### Data extracts
────────────────────────────────────────

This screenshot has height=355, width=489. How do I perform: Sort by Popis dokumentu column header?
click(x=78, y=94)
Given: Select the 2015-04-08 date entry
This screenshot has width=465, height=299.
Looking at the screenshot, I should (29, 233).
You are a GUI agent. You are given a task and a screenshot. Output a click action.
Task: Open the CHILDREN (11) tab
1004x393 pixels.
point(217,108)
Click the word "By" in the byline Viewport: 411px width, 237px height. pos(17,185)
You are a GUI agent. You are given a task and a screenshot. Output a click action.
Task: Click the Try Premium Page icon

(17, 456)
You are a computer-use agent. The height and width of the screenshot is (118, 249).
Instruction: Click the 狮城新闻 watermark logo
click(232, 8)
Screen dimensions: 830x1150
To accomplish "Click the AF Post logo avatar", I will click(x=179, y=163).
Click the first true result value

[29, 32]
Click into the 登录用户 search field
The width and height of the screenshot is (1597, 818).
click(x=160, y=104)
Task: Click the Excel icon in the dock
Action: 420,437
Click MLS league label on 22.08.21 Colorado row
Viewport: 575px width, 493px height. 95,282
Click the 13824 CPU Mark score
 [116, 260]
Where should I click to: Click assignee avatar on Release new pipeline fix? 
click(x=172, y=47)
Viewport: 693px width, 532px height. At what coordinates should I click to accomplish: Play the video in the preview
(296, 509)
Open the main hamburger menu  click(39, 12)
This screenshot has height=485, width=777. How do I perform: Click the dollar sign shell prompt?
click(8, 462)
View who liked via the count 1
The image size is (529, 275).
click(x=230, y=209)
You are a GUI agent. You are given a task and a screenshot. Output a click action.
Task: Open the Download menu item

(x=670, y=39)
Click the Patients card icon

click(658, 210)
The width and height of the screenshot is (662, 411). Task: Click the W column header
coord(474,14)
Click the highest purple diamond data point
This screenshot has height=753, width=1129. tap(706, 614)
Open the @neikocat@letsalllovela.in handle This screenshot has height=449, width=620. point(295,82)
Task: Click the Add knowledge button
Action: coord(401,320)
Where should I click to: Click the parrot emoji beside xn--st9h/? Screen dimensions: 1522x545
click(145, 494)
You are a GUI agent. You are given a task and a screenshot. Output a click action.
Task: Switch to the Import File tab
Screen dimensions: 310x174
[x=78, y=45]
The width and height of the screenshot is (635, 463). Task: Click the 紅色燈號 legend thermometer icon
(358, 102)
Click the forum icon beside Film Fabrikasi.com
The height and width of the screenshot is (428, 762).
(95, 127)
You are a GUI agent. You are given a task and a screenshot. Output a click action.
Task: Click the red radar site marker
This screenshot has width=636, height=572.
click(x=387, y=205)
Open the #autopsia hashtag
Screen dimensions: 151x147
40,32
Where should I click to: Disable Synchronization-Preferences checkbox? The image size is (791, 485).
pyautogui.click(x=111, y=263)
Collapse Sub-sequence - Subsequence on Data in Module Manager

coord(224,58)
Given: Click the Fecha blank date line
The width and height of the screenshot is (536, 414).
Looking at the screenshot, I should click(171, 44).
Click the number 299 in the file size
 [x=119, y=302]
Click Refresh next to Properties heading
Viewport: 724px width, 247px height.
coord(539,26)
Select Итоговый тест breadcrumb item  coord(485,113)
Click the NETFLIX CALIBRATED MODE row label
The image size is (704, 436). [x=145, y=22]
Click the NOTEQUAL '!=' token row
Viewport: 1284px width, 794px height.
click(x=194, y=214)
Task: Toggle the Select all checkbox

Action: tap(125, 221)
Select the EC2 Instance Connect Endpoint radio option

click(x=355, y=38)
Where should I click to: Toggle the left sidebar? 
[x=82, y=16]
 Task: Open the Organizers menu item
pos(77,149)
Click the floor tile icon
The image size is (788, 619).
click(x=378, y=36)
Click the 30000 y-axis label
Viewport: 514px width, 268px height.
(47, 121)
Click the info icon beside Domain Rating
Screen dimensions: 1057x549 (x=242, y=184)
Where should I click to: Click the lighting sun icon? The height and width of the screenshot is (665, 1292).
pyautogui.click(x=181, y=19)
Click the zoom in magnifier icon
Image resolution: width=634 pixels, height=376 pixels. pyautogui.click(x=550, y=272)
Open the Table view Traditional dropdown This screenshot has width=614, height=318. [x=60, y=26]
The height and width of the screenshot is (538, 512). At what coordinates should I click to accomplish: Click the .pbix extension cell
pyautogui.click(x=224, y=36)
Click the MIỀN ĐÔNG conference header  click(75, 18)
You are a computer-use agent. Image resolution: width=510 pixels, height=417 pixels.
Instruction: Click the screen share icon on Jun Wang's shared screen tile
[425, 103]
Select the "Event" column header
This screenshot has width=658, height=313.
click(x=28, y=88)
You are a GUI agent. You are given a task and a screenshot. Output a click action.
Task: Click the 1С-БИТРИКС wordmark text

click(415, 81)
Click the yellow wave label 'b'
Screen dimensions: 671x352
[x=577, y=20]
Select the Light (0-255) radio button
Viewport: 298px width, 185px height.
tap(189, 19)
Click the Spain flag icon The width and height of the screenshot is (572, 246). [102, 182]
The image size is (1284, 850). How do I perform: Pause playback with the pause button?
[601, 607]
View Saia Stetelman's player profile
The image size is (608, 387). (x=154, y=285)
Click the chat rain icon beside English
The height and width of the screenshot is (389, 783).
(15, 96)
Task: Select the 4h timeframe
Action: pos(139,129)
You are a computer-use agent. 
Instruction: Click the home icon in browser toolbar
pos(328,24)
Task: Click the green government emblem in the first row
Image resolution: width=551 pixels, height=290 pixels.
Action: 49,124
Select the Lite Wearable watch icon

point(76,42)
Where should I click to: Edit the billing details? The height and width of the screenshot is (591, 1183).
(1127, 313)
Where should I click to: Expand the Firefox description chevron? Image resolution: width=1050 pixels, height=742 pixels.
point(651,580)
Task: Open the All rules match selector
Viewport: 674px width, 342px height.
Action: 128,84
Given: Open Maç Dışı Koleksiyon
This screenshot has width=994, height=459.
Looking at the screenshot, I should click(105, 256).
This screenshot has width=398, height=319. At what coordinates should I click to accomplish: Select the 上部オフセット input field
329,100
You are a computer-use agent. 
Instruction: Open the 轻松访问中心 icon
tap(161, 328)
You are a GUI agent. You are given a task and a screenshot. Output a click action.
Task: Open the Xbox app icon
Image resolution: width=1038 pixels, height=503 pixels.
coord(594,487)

────────────────────────────────────────

### Assigned task
Copy out the data exactly as it stands, leaving nothing out.

### Expected answer
This screenshot has height=355, width=489. How do I perform: Sort by Popis dokumentu column header?
click(x=78, y=94)
Given: Select the 2015-04-08 date entry
This screenshot has width=465, height=299.
Looking at the screenshot, I should (29, 233).
You are a GUI agent. You are given a task and a screenshot. Output a click action.
Task: Open the CHILDREN (11) tab
1004x393 pixels.
point(217,108)
Click the word "By" in the byline Viewport: 411px width, 237px height. pos(17,185)
You are a GUI agent. You are given a task and a screenshot. Output a click action.
Task: Click the Try Premium Page icon

(17, 456)
You are a computer-use agent. The height and width of the screenshot is (118, 249).
Instruction: Click the 狮城新闻 watermark logo
click(232, 8)
Screen dimensions: 830x1150
To accomplish "Click the AF Post logo avatar", I will click(x=179, y=163).
Click the first true result value

[29, 32]
Click into the 登录用户 search field
The width and height of the screenshot is (1597, 818).
click(x=160, y=104)
Task: Click the Excel icon in the dock
Action: 420,437
Click MLS league label on 22.08.21 Colorado row
Viewport: 575px width, 493px height. 95,282
Click the 13824 CPU Mark score
 [116, 260]
Where should I click to: Click assignee avatar on Release new pipeline fix? 
click(x=172, y=47)
Viewport: 693px width, 532px height. At what coordinates should I click to accomplish: Play the video in the preview
(296, 509)
Open the main hamburger menu  click(39, 12)
This screenshot has height=485, width=777. How do I perform: Click the dollar sign shell prompt?
click(8, 462)
View who liked via the count 1
The image size is (529, 275).
click(x=230, y=209)
You are a GUI agent. You are given a task and a screenshot. Output a click action.
Task: Open the Download menu item

(x=670, y=39)
Click the Patients card icon

click(658, 210)
The width and height of the screenshot is (662, 411). Task: Click the W column header
coord(474,14)
Click the highest purple diamond data point
This screenshot has height=753, width=1129. tap(706, 614)
Open the @neikocat@letsalllovela.in handle This screenshot has height=449, width=620. point(295,82)
Task: Click the Add knowledge button
Action: coord(401,320)
Where should I click to: Click the parrot emoji beside xn--st9h/? Screen dimensions: 1522x545
click(145, 494)
You are a GUI agent. You are given a task and a screenshot. Output a click action.
Task: Switch to the Import File tab
Screen dimensions: 310x174
[x=78, y=45]
The width and height of the screenshot is (635, 463). Task: Click the 紅色燈號 legend thermometer icon
(358, 102)
Click the forum icon beside Film Fabrikasi.com
The height and width of the screenshot is (428, 762).
(95, 127)
You are a GUI agent. You are given a task and a screenshot. Output a click action.
Task: Click the red radar site marker
This screenshot has width=636, height=572.
click(x=387, y=205)
Open the #autopsia hashtag
Screen dimensions: 151x147
40,32
Where should I click to: Disable Synchronization-Preferences checkbox? The image size is (791, 485).
pyautogui.click(x=111, y=263)
Collapse Sub-sequence - Subsequence on Data in Module Manager

coord(224,58)
Given: Click the Fecha blank date line
The width and height of the screenshot is (536, 414).
Looking at the screenshot, I should click(171, 44).
Click the number 299 in the file size
 [x=119, y=302]
Click Refresh next to Properties heading
Viewport: 724px width, 247px height.
coord(539,26)
Select Итоговый тест breadcrumb item  coord(485,113)
Click the NETFLIX CALIBRATED MODE row label
The image size is (704, 436). [x=145, y=22]
Click the NOTEQUAL '!=' token row
Viewport: 1284px width, 794px height.
click(x=194, y=214)
Task: Toggle the Select all checkbox

Action: tap(125, 221)
Select the EC2 Instance Connect Endpoint radio option

click(x=355, y=38)
Where should I click to: Toggle the left sidebar? 
[x=82, y=16]
 Task: Open the Organizers menu item
pos(77,149)
Click the floor tile icon
The image size is (788, 619).
click(x=378, y=36)
Click the 30000 y-axis label
Viewport: 514px width, 268px height.
(47, 121)
Click the info icon beside Domain Rating
Screen dimensions: 1057x549 (x=242, y=184)
Where should I click to: Click the lighting sun icon? The height and width of the screenshot is (665, 1292).
pyautogui.click(x=181, y=19)
Click the zoom in magnifier icon
Image resolution: width=634 pixels, height=376 pixels. pyautogui.click(x=550, y=272)
Open the Table view Traditional dropdown This screenshot has width=614, height=318. [x=60, y=26]
The height and width of the screenshot is (538, 512). At what coordinates should I click to accomplish: Click the .pbix extension cell
pyautogui.click(x=224, y=36)
Click the MIỀN ĐÔNG conference header  click(75, 18)
You are a computer-use agent. Image resolution: width=510 pixels, height=417 pixels.
Instruction: Click the screen share icon on Jun Wang's shared screen tile
[425, 103]
Select the "Event" column header
This screenshot has width=658, height=313.
click(x=28, y=88)
You are a GUI agent. You are given a task and a screenshot. Output a click action.
Task: Click the 1С-БИТРИКС wordmark text

click(415, 81)
Click the yellow wave label 'b'
Screen dimensions: 671x352
[x=577, y=20]
Select the Light (0-255) radio button
Viewport: 298px width, 185px height.
tap(189, 19)
Click the Spain flag icon The width and height of the screenshot is (572, 246). [102, 182]
The image size is (1284, 850). How do I perform: Pause playback with the pause button?
[601, 607]
View Saia Stetelman's player profile
The image size is (608, 387). (x=154, y=285)
Click the chat rain icon beside English
The height and width of the screenshot is (389, 783).
(15, 96)
Task: Select the 4h timeframe
Action: pos(139,129)
You are a computer-use agent. 
Instruction: Click the home icon in browser toolbar
pos(328,24)
Task: Click the green government emblem in the first row
Image resolution: width=551 pixels, height=290 pixels.
Action: 49,124
Select the Lite Wearable watch icon

point(76,42)
Where should I click to: Edit the billing details? The height and width of the screenshot is (591, 1183).
(1127, 313)
Where should I click to: Expand the Firefox description chevron? Image resolution: width=1050 pixels, height=742 pixels.
point(651,580)
Task: Open the All rules match selector
Viewport: 674px width, 342px height.
Action: 128,84
Given: Open Maç Dışı Koleksiyon
This screenshot has width=994, height=459.
Looking at the screenshot, I should click(105, 256).
This screenshot has width=398, height=319. At what coordinates should I click to accomplish: Select the 上部オフセット input field
329,100
You are a computer-use agent. 
Instruction: Open the 轻松访问中心 icon
tap(161, 328)
You are a GUI agent. You are given a task and a screenshot. Output a click action.
Task: Open the Xbox app icon
Image resolution: width=1038 pixels, height=503 pixels.
coord(594,487)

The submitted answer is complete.